2013 seemed beset by news stories of the many problems in our education system. For 2014, I want to focus my work activities as an instructional designer into creating more problems for education.
I want to create interesting problems. And, I want these interesting problems to form the basis of inquiry in project-based learning experiences that require design thinking skills and the access/adoption of need-to-know information and appropriate tools. Again, those essential elements are:
- Learning structured as project-based work addressing interesting problems
- Design thinking skills as core competencies
- Acclimation to knowledge and tools need to do the work
Whether designing curriculum and instruction for K-12, higher ed, or corporate/organizational training, these are essential elements to creating transformative and transferable learning experiences. Here’s why:
1. Project-based learning targets a specific goal and objectives, and often occurs in short, recurring (iterative) time spans. In other words, the learning experience is set up to be purposeful and concentrated. This is how most of us structure our work activities too. Rather than receiving instruction through lecture or assigned readings or other traditional “education” methods, project-based learning requires an active exploration and assessment of the knowledge and skills necessary to completing the project. Learning is applied directly to tangible goals, and therefore is more relevant, memorable, and transferable.
2. Design thinking promotes creative and integrative approaches to problem-solving. Design, as a discipline itself, requires consideration of both usefulness and appeal in solutions. Important subsets of design skills are communication — encompassing interpersonal and team interactions — and resource management, which includes time and other constraining variables. Design thinking skills are the mother of all transferable skill sets.
3. We want learners to become adept at accessing and using the resources they need to inform critical thinking and decision-making at work or in their study.
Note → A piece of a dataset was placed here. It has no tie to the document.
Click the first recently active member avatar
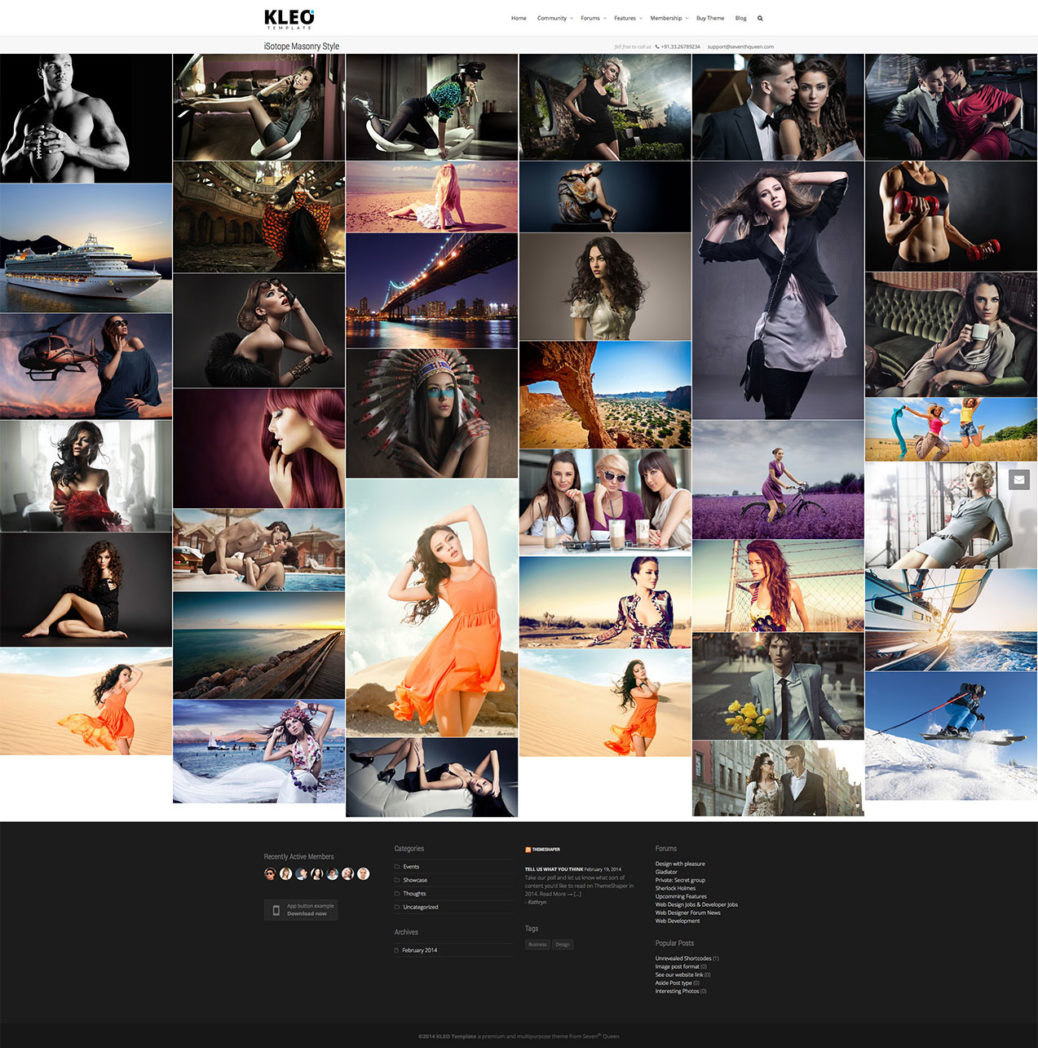 click(x=269, y=874)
I’ve written before about the importance of “distributed cognition” which proposes that knowledge is not confined to an individual, but rather it is distributed throughout an environment. We use external sources including other people, materials, and other tools and supports within the environment to help us solve problems. This applies to any task in any setting: I need to do this, so I need to know this and I need to use this.
There’s a wonderful dynamism between project-based work, design thinking skills, and the ability to assimilate resources that supports — indeed transcends — the subject domain or task area.
It begins by creating interesting problems: challenging, worthwhile, intriguing, surprising, complex problems that act as significant catalysts into the content and skills to be learned.